RAW DATA »
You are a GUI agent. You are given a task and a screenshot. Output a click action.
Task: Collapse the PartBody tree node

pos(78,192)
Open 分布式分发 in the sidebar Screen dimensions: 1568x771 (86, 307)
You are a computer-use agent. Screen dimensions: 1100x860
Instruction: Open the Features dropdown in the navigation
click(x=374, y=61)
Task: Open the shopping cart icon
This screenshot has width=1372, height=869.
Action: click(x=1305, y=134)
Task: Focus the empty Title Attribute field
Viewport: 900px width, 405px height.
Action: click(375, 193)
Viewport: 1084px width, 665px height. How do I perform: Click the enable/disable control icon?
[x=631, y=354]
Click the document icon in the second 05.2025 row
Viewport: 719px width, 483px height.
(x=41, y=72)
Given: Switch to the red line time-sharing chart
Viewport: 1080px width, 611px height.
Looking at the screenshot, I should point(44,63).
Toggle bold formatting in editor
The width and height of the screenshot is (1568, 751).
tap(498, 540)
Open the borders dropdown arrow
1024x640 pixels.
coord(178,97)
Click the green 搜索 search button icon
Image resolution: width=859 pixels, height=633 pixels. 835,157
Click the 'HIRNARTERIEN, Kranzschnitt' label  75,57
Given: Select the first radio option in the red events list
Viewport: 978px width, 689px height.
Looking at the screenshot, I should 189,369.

EXERCISE AIM »
Write out the items from the line containing "Click the document" through the end of the items, inclusive, substituting "Window size" for "Viewport" and keeping everything else unchanged.

SOLUTION TO THIS TASK »
Click the document icon in the second 05.2025 row
Window size: 719px width, 483px height.
(x=41, y=72)
Given: Switch to the red line time-sharing chart
Window size: 1080px width, 611px height.
Looking at the screenshot, I should point(44,63).
Toggle bold formatting in editor
The width and height of the screenshot is (1568, 751).
tap(498, 540)
Open the borders dropdown arrow
1024x640 pixels.
coord(178,97)
Click the green 搜索 search button icon
Image resolution: width=859 pixels, height=633 pixels. 835,157
Click the 'HIRNARTERIEN, Kranzschnitt' label  75,57
Given: Select the first radio option in the red events list
Window size: 978px width, 689px height.
Looking at the screenshot, I should 189,369.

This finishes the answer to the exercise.